No caso em apreço, a ACT condenou o Réu em causa como autora de oitenta e seis contraordenações leves e negligentes, previstas e punidas pelo artigo 521.º, n.º 2 do Código do Trabalho. A arguida foi notificada da decisão condenatória da autoridade administrativa, tendo impugnado a decisão em causa, que foi julgada extemporânea a impugnação judicial, com fundamento na inaplicabilidade do disposto nos artigos 107.º-A do Código de Processo Penal e 139.º, n.º 5 do Código de Processo Civil. Sendo que, inconformados com a decisão, a Ré, interpôs recurso para o Tribunal da Relação, que foi julgado improcedente, tendo sido confirmada a decisão recorrida, decisão esta da qual a Ré interpôs recurso de uniformização de jurisprudência, no sentido de que, deverá ser determinada a fixação de jurisprudência no sentido do acórdão fundamento, isto é, que ao Regime Processual aplicável às Contraordenações Laborais e de Segurança Social é aplicável o regime processual do Código de Processo Penal, nomeadamente que a impugnação judicial pode ser apresentada nos três dias úteis posteriores ao término do prazo, mediante o pagamento da multa correspondente, fazendo-se uso legítimo do artigo 107.º -A, do CPP e do artigo 139.º, n.os 5 e 6 e 145.º, n. os 5 e 6, através da remissão legal imposta ou pelo artigo 6.º ou pelo artigo 60.º, do RPCOLSS.
O acórdão recorrido considerou que a impugnação judicial da decisão que aplicou a coima não pode ser apresentada nos três dias úteis subsequentes ao termo do prazo, mediante o pagamento de multa. O acórdão fundamentou esta decisão no facto de o artigo 6.º, n.º 1 da Lei n.º 107/09, de 14 de setembro apenas remeter para as disposições constantes da lei processual penal referentes à contagem dos prazos, o mesmo sucedendo com a remissão contida no artigo 104.º, n.º 1 do Código de Processo Penal para as disposições da lei do processo civil. Mais, a remissão contida no referido artigo 6.º, n.º 1 não pode ser considerada como feita para o artigo 107.º, n.º 5 do Código de Processo Penal e 139.º, n.º 5 do Código de Processo Civil, que não respeitam à contagem de prazos, mas sim à prática de atos fora do seu prazo legal e respetivas condições de admissibilidade, estabelecendo tais normas um regime privativo para os atos a praticar nos tribunais.

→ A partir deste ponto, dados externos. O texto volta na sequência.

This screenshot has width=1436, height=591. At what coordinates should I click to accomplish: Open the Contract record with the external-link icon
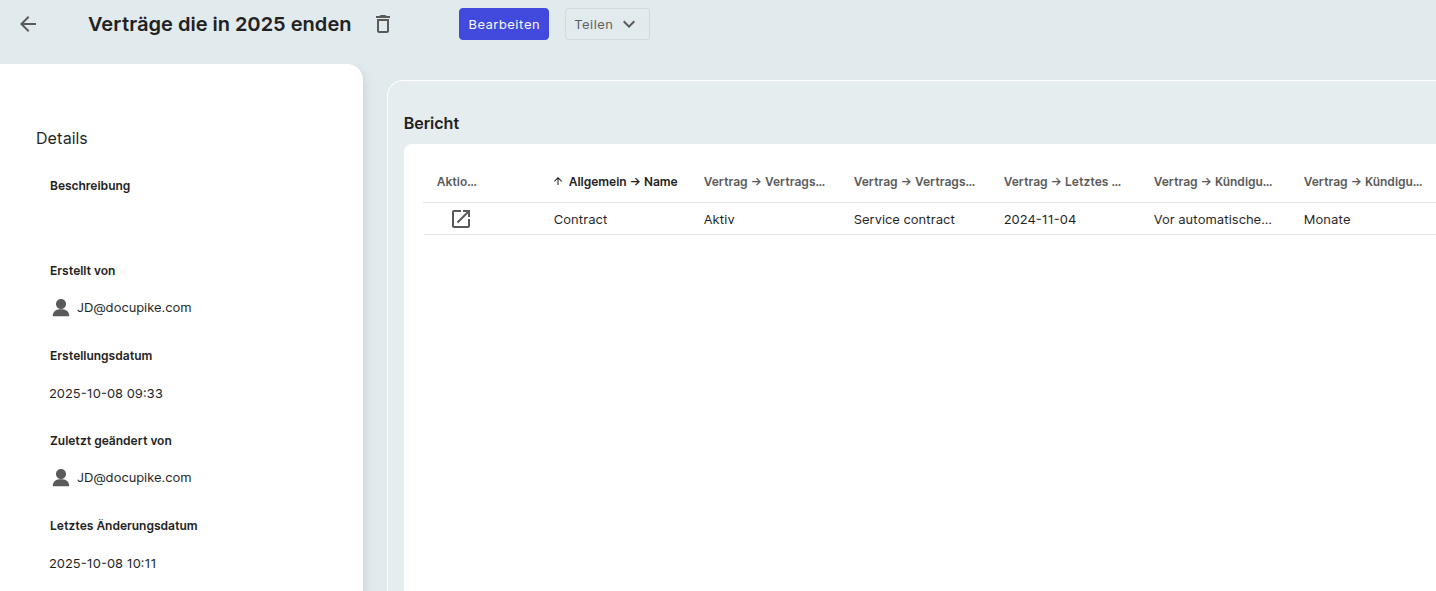461,218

O acórdão em causa também considerou que, a interposição de recurso da decisão da autoridade administrativa ainda integra a fase administrativa do processo de contraordenação, o recurso da decisão administrativa é apresentado na própria autoridade administrativa recorrida (artigo 33.º, n.º 2 da Lei n.º 107/09), que tem a faculdade de apresentar alegações, revogar total ou parcialmente a decisão ou apresentar os autos ao MP (artigo 36.º da Lei n.º 107/09), sendo que verdadeiramente os autos só entram na fase judicial com a apresentação dos autos ao juiz (artigo 37.º da Lei n.º 107/09). Além disso, o facto do artigo 33.º da Lei n.º 107/09, de 14 de setembro se encontrar inserido na Secção II do Capítulo, com a epígrafe “Fase Judicial” não afasta a natureza administrativa do prazo de interposição do recurso. Além disso, considerou que essa remissão deve ser interpretada como incluindo o anterior artigo 145.º do Código Processo Civil por remissão do artigo 107.º, n.º 5 do Código Processo Penal. Por fim, considerou que com tal remissão a lei afastou-se do artigo 60.º do RGCO e da natureza administrativa do prazo para dedução de impugnação judicial.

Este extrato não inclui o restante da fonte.